La revolución del tomate

En un tiempo en que los gobernantes intentan quebrar la división de poderes, los agricultores no se fían de nadie

Hay épocas en que el progreso es reaccionario y lo reaccionario resulta progresista. Esta reflexión de Schopenhauer no pasa de moda. En los 80, las canciones de la Movida parecían revolucionarias y hoy lo transgresor sería enviar una canción de Manuel Alejandro a Eurovisión. Tan extraordinario como saborear un buen tomate sin que te claven en un restaurante. Los agricultores están que trinan porque no sabemos lo que queremos. Por un lado tenemos el tomate polimérico que sabe a plástico, y por otro el de toda la vida a un precio desorbitado, porque es ecológico, de verdad, el que nos vendían de niños en el ultramarinos. ¿Qué productos usan para abonar la tierra? Lo ignoramos. Pero después de años demandando esos tomates tan estupendos e iguales que no saben a nada, ahora tenemos que pagar un extra para comer los tomates de siempre. Y encima el agricultor es quien menos gana en esta vorágine de un mercado que ni siente ni padece.

En un tiempo en que los gobernantes cuestionan la división de poderes y lo progresista es amnistiar a los delincuentes, los agricultores protestan a su aire porque ya no se fían de nadie. Las organizaciones agrarias se lo tienen que hacer mirar. Y también las fuerzas del orden, porque tras el enésimo día de bloqueo de las carreteras peligra la cadena de suministros y la cosa se pone muy fea. Lo más grande es que nuestros dirigentes se limitan a darles la razón como si no fuera con ellos. La culpa la tienen la burocracia europea y un mercado común que no protege a todos por igual. A los franceses no les gustan nuestros tomates, pero lo que sucede con los tomates también pasa con el pollo: aquí y en toda Europa. Hoy nos comemos un filete que no sabe a nada con la tranquilidad con que los dirigentes nos inyectan un cuento chino. Entre lo políticamente correcto, el neopopulismo y el poderío de las redes sociales, vamos hacia una sociedad antipática donde nada es lo que parece porque todo es mentira. Una sociedad que renuncia a la cultura del esfuerzo y que en definitiva pretende cambiar el campo real por un escenario idílico sin agricultores ni ganaderos ni olor a estiércol porque las vacas también contaminan. Una sociedad que celebra como lo más revolucionario que los tomates sepan a tomates y las fresas a fresas. ¡Albricias! No se dejen engañar por los productos a dos duros que parecen fabricados en serie, sin una mácula. En el fondo todos sabemos que para conservar su sabor no importa tanto su aspecto como el origen.

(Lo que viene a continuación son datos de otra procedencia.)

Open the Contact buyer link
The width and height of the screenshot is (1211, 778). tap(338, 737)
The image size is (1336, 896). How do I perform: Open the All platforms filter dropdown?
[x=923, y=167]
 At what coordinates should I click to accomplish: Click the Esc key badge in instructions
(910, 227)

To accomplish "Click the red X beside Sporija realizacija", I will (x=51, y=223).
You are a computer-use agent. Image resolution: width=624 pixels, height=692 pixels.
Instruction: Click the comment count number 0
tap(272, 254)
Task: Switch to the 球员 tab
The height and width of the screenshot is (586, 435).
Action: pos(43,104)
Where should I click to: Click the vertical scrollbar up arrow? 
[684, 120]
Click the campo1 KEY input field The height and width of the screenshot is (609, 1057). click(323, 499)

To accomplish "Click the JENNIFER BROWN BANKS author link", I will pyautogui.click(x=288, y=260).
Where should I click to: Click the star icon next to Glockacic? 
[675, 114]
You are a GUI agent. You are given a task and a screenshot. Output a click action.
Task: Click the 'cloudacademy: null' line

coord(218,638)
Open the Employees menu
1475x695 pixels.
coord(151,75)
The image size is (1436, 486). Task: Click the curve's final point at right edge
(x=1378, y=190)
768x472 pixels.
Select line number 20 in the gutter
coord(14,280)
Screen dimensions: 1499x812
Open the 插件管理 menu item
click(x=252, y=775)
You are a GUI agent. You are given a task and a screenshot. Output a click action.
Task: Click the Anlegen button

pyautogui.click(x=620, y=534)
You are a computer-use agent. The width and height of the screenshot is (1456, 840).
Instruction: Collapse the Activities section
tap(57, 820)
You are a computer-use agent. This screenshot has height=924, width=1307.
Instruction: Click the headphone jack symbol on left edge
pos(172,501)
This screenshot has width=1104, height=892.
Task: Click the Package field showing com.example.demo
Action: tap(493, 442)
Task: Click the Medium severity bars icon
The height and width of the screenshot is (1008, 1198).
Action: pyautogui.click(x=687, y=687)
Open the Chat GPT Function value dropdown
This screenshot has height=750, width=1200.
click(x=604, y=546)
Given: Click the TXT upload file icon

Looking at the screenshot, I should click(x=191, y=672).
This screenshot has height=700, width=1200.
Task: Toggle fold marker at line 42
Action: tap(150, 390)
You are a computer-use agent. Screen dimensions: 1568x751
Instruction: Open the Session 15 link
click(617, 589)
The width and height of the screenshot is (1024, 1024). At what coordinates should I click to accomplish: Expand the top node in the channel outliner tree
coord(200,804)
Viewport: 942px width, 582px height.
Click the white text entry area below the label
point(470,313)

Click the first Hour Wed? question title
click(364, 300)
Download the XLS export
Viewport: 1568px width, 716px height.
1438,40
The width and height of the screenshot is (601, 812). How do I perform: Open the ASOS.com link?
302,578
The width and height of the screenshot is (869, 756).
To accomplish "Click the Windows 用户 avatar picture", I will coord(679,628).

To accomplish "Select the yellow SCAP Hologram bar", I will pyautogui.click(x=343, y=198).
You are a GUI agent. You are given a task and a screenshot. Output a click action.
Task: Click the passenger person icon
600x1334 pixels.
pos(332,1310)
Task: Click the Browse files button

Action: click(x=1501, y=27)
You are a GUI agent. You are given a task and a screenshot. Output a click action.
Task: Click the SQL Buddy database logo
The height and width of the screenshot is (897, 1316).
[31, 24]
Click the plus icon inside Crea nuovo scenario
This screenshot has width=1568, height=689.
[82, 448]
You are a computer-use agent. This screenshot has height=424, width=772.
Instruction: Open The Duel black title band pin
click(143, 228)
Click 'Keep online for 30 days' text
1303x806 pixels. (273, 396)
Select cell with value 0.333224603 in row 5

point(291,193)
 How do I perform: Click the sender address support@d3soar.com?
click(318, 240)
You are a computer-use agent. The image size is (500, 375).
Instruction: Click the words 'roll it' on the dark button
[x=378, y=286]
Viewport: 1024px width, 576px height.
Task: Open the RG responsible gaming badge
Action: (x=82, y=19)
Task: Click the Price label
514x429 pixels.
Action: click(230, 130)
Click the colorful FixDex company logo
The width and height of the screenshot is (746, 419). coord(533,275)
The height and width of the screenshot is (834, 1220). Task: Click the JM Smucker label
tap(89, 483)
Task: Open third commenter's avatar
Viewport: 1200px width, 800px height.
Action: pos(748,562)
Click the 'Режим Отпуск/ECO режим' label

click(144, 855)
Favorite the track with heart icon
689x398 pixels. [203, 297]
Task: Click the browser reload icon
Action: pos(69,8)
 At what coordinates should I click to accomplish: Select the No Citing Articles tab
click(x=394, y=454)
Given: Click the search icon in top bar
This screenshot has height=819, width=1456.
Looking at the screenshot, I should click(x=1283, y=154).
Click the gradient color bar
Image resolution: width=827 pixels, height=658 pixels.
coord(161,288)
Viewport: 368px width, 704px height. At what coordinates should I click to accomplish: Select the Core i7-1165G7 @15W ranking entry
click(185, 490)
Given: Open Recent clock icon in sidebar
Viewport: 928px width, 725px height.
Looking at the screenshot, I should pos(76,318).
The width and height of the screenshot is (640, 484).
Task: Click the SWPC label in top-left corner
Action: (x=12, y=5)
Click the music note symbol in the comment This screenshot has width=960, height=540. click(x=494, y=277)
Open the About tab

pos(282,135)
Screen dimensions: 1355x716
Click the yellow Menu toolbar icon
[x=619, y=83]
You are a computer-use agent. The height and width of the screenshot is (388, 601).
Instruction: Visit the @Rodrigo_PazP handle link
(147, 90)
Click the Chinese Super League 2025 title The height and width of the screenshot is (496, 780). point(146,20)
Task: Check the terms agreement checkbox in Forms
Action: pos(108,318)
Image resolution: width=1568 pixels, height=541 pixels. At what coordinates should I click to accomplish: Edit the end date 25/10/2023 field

Hace décadas lo revolucionario era abandonar el centro de las ciudades para vivir en un espantoso bloque de pisos. Hoy lo extraordinario pasa por mudarte a un pueblo a respirar aire puro lejos del ruido. Los niños no podrán ir al psicoanalista pero verán a una gallina poniendo un huevo. Y también podrán sembrar tomates de gran categoría.